Prensa, radio y televisión recogen estos días una palabra sobre el resto, una ante todas, recortes. Da igual el signo ideológico del diario que se lea, de la radio que se escuche o de la televisión que se vea, todas recogen los recortes. Y no es que ahora, aún más, estos mass medias estatales y canarios sean fanáticos del fútbol o del presunto arte-asesino taurino, no. Recortes sólo son los de Zapatero.
Y cogió recortes Zapatero de lo que se le mandaba a hacer. Mucho se ha especulado sobre si fue el Obama, por lo visto 15.000 millones de Euros se recortan por teléfono, la Merkel o la Europa. Tanta especulación en balde para aclarar lo que ya está claro de per se. Y es que sobra decir, que lo mandó, el que todo lo manda, el de arriba, el Capital, ese al que los capitalistas llaman eufemísticamente, el mercado.
Puestos a recortar abrió la poda el gobierno español. No podía podar a los banqueros, !qué va¡, no podía podar en gasto militar, !Viva Afganistán¡, a la iglesia tampoco iba a quitar. Muchos menos hablar de recuperar impuestos de redistribución de la riqueza como el de patrimonio o el de sucesiones, no podía subir los tramos del IRPF a los que más tienen, ni invertir en una política de eficaz de vigilancia fiscal, nada de eso Zapatero podía aceptar.
Empezó el recorte y como siempre, se intenta pelar a quienes ya apenas tienen pelo. A los de siempre. Se recorta en dependencia, quitando la retroactividad de la prestación, que en Canarias (Gracias, Inés Roja) tardan una media de 2 años en llegar. Se recorta en maternidad quitando la prestación de los 2500 euros por hijo nacido o adoptado, como si ya tener y mantener un hijo fuera fácil, no se podía mantener la prestación por tramos de renta, como, por otra parte, hubiera sido lo mejor desde un principio, no, se tenía que cepillar de golpe, !Qué no estamos en elecciones hombre¡. Se recorta en obra pública, mejor dicho, se recorta una barbaridad en obra pública. En un Estado con regiones totalmente carentes de infraestructuras, regiones olvidadas de la mano de Dios en post de Madrid y el Gran Norte. Un estado que sobrepasa el 20% de parados, sin contar con los parados maquillados, necesitado, ahora más que nunca, de la iniciativa estatal para crear empleo presente y futuro. Se recorta, mejor dicho se congela la revalorización de las pensiones, no afectando a las pensiones mínimas, en torno a los 400 euros, ni a las no contributivas, esto es lo que había que hacer, no se podía recortar considerablemente el tope máximo de pensiones, que está en torno a la escalofriante cifra de los 3500 euros, teniendo en cuenta que el tope mínimo, aproximadamente 400 euros, es un poco más de la mitad que el Salario Mínimo Interprofesional. No se podía ir a sistema de pensiones más justo, equitativo y equilibrado, en el que se subiera la pensión mínima, pero se bajará aún más en proporción el tope máximo, no, esto puede parecer de izquierdas.

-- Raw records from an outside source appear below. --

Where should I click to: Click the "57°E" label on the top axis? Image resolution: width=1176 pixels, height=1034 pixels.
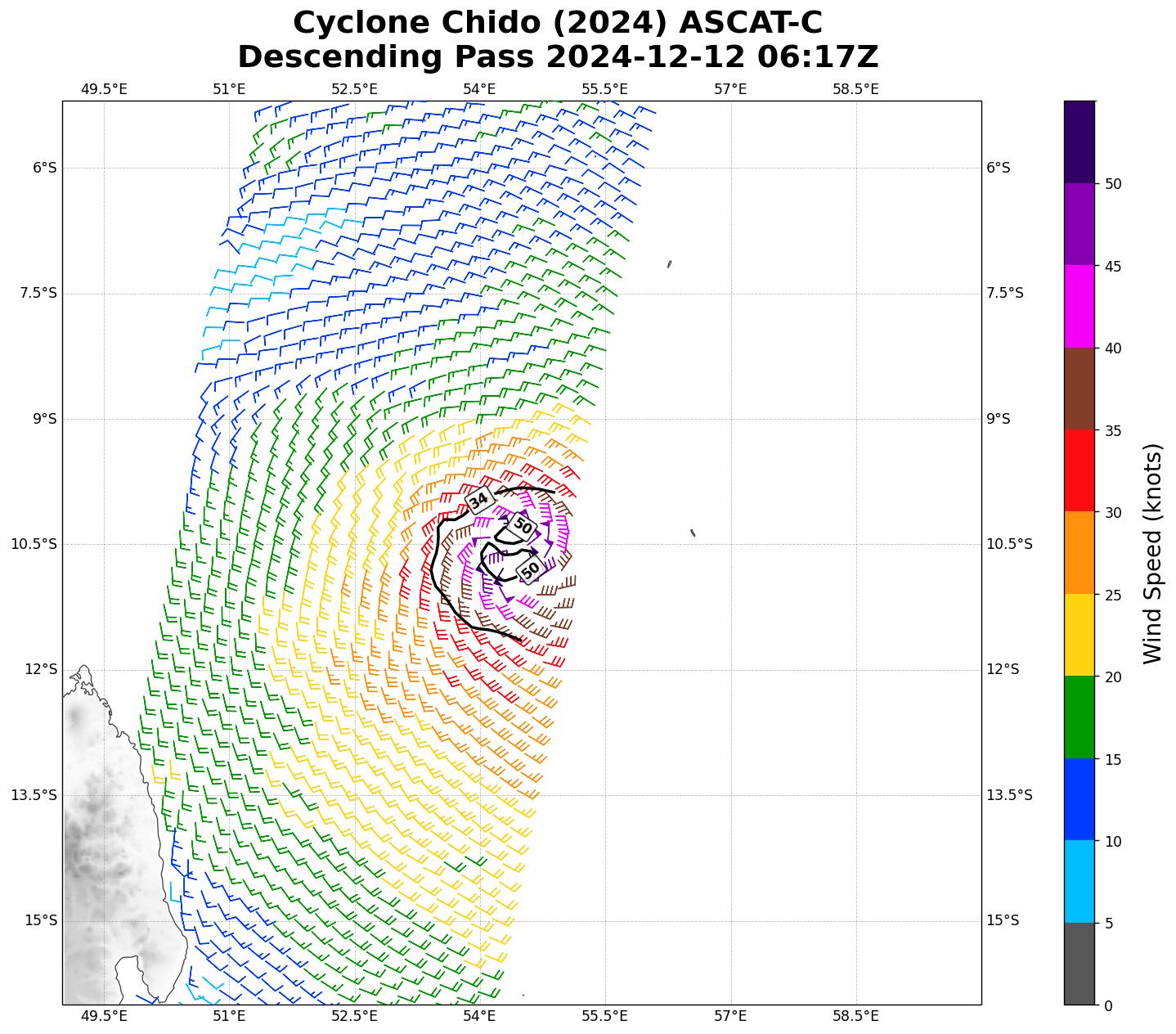pos(729,88)
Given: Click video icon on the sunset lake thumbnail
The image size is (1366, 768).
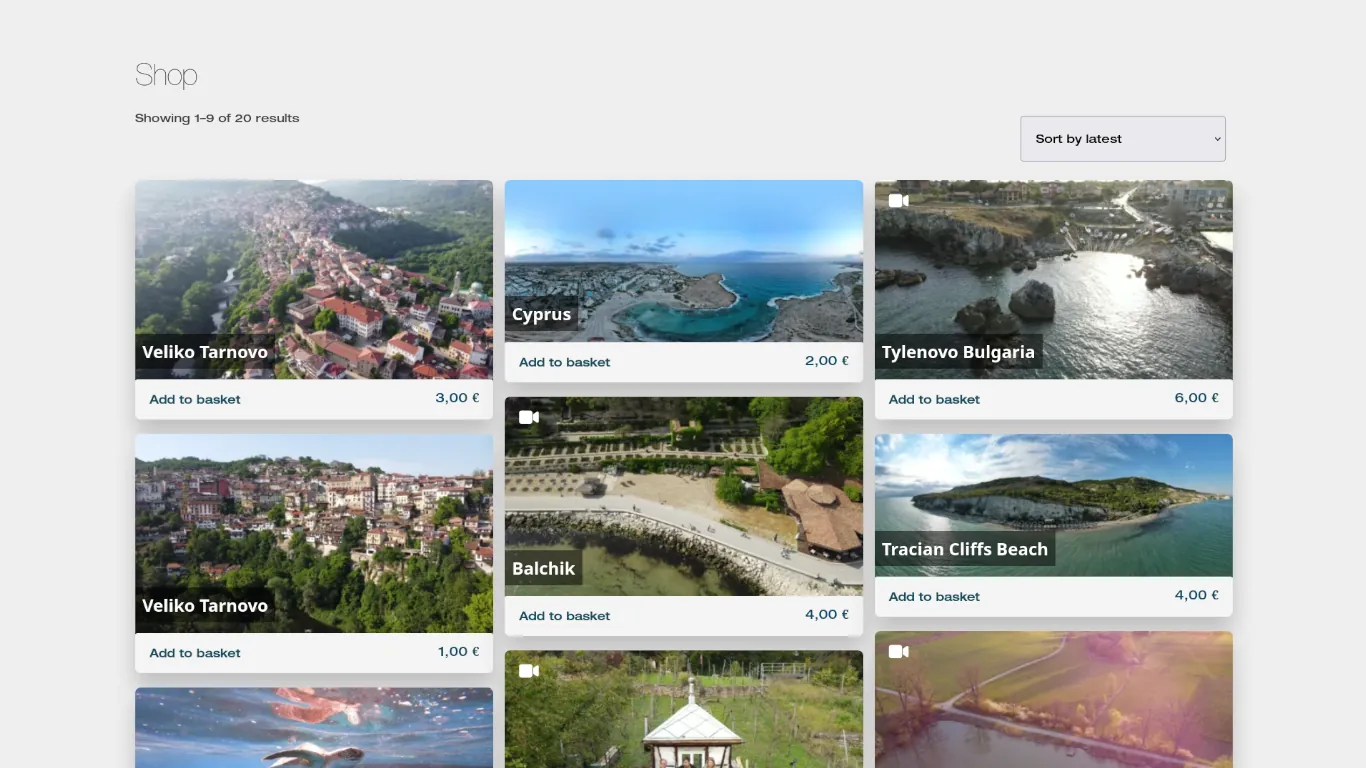Looking at the screenshot, I should coord(898,652).
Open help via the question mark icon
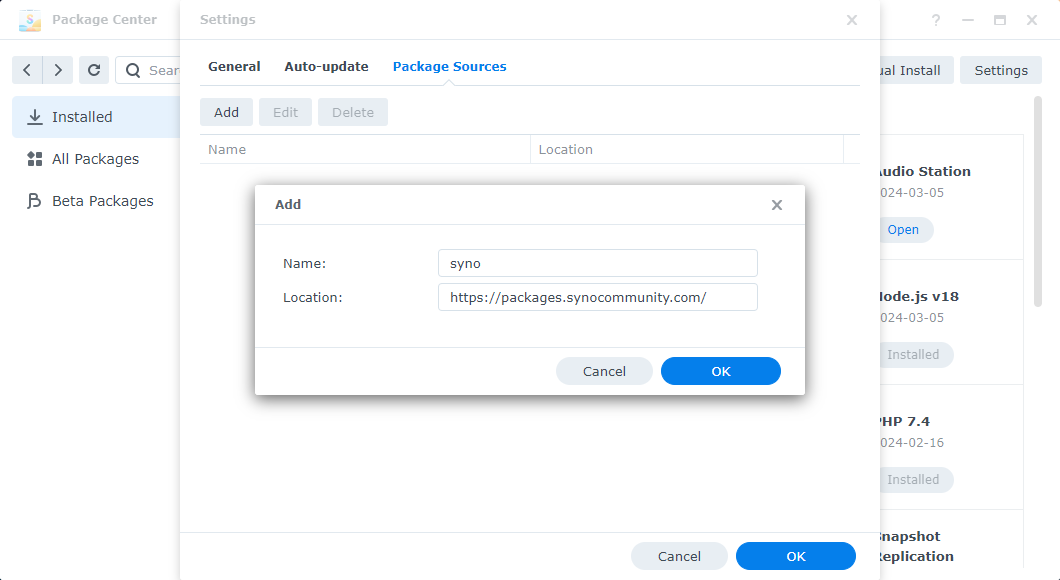The height and width of the screenshot is (580, 1060). coord(937,19)
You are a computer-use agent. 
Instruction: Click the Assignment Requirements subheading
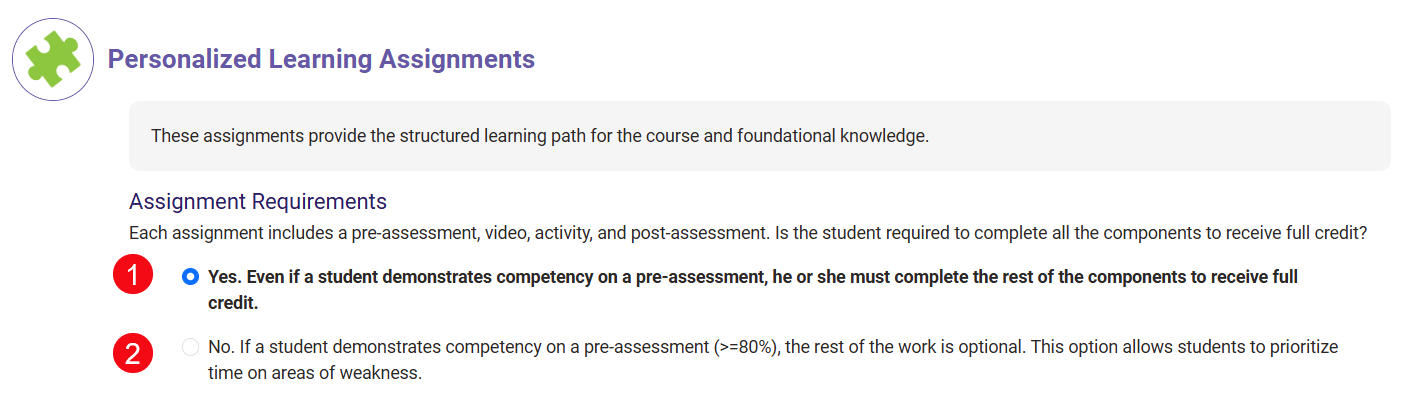coord(257,202)
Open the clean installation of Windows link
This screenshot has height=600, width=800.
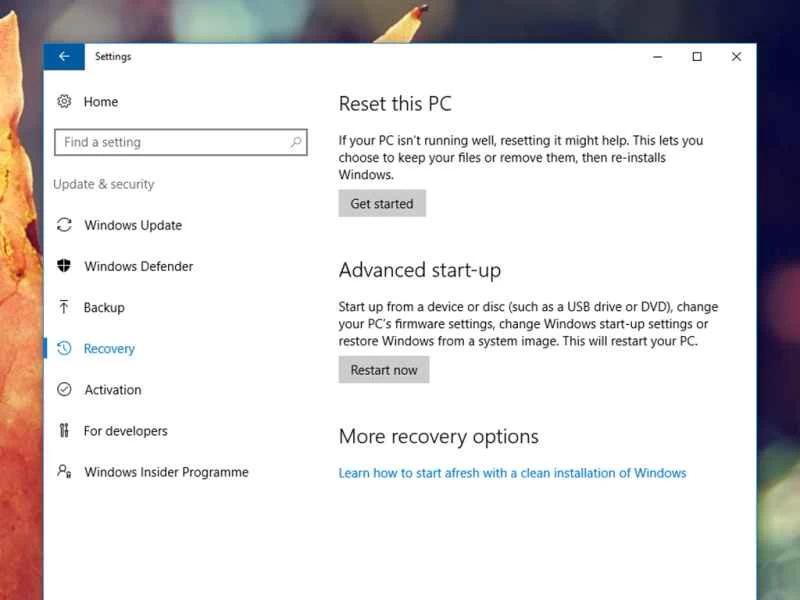click(x=513, y=472)
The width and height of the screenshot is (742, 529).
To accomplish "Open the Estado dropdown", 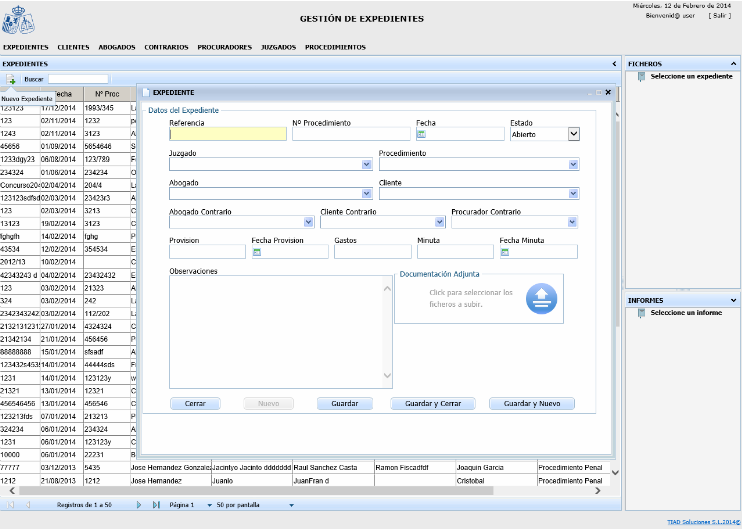I will pos(573,133).
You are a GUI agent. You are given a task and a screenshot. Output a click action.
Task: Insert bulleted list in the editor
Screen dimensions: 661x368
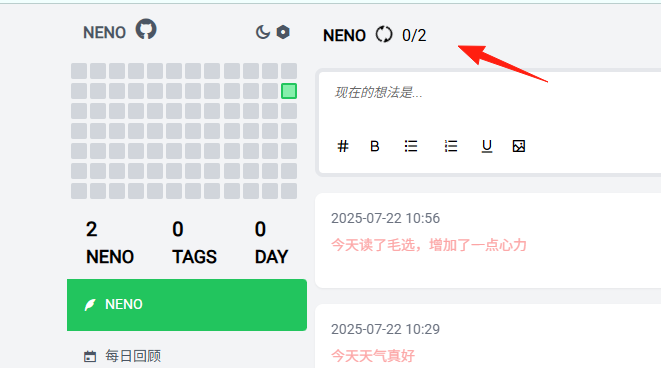coord(411,146)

En esto es en lo que hay que recortar, en prestaciones sociales y en potencial creación de empleo, esto es lo que sobra. El argumento, el de siempre, el de abrocharse el cinturón. Pedirle abrocharse el cinto a quien ya no tiene pantalones, seguramente el banco se los quitó junto a su casa. Pedirle que se abroche el cinturón a una familia que tiene una boca nueva que alimentar, a quien tiene a un familiar discapacitado que cuidar, a los jubilados que malviven en situaciones del todo ruinosas, a los de siempre. Mientras tanto, los de siempre, los otros, los que imponen y mandan, los que han quitado toda soberanía a los Estados, los que realmente han generado la crisis, no nos engañemos, para enriquecerse todavía más, a esos mejor dejarlos quietos, no vaya a ser que se vayan. El capital y sus secuaces que quede impoluto, que no se manche. Todo amparado en la reducción del déficit, en la presunta panacea neoliberal de contar con Estados que no puedan endeudarse, aunque dicha deuda sea admisible y sobre todo, asumible. El motivo, y el objetivo, reducir el Estado a su mínima expresión, reducir su capacidad de endeudamiento y por tanto de inversión pública y social, privatizar, en buena medida, lo que éste venía dando, más de lo mismo, otra cortina de humo. Mientras tanto, el proletario, tiznado de vergüenza, manchado por unos que se hacen llamar de Izquierdas. Zapatero se quitó la careta y recortó, anda que no recortó.